It seems to me that they are parodying the spectacle of most live pop music these days. In another clip, the song continues by flashing HUMAN, HUMAN over and over. What does Human Robot, the title of the song, mean? And what becomes of the humans who see HUMAN, HUMAN flashed repeatedly in front of them as they experience the affect of the crowd? It looks and sounds like they've become part of one big machine. Where is the human, one might ask?
The second video, Technologoic, is more traditional. The lyrics hilariously spoof what we do daily on our computers and I love the look of the demon robot child.

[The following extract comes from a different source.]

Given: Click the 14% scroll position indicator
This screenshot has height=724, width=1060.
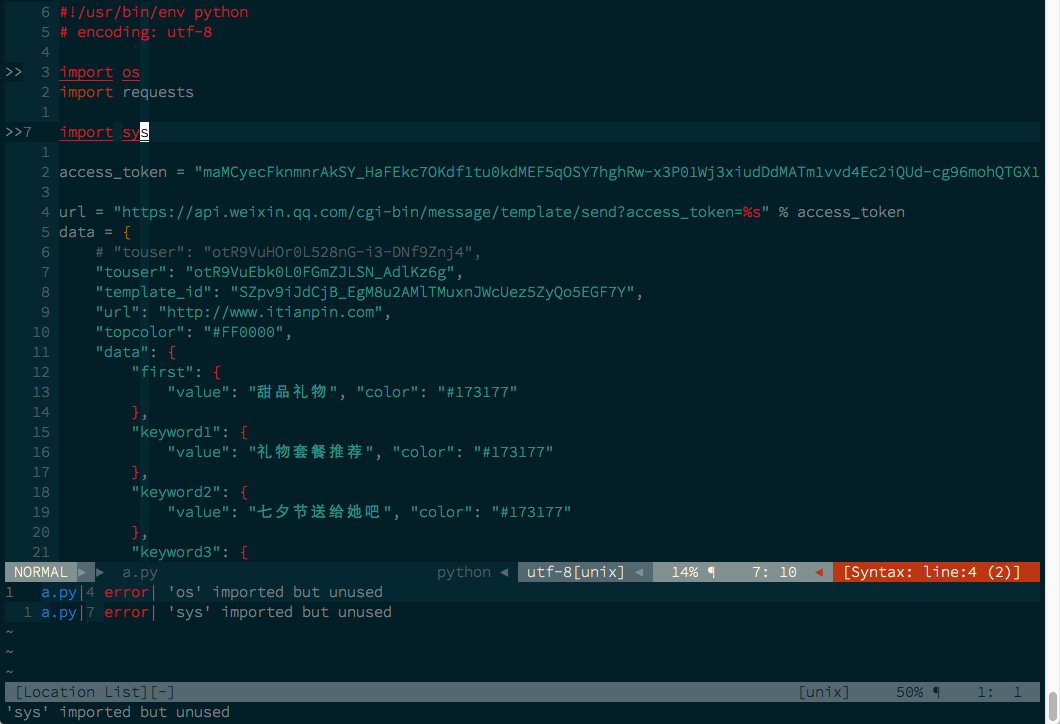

Saturday, January 12, 2008
More sixties disillusionment. I've alway liked the movie "Two-Lane Blacktop," a counterculture road movie that defied the conventions (new even then) for celebrating alienation and outsider status. Although it starred outre pop culture figures like James Taylor and Warren Oates, nothing much happens in "Two-Lane." They rumble down the road (called only The Driver and The Mechanic), have brief mumbled exchanges, and pretty much think only about how to keep the car running. AO and I recently saw it again by happenstance, and apparently a lot of others have recently watched it. (It's being released as a Criterion DVD.) What I didn't know that at the time of its release it was hyped as the next Easy Rider, but then went on to fail miserably as a commercial movie. A recent Slate review explains the movie's appeal.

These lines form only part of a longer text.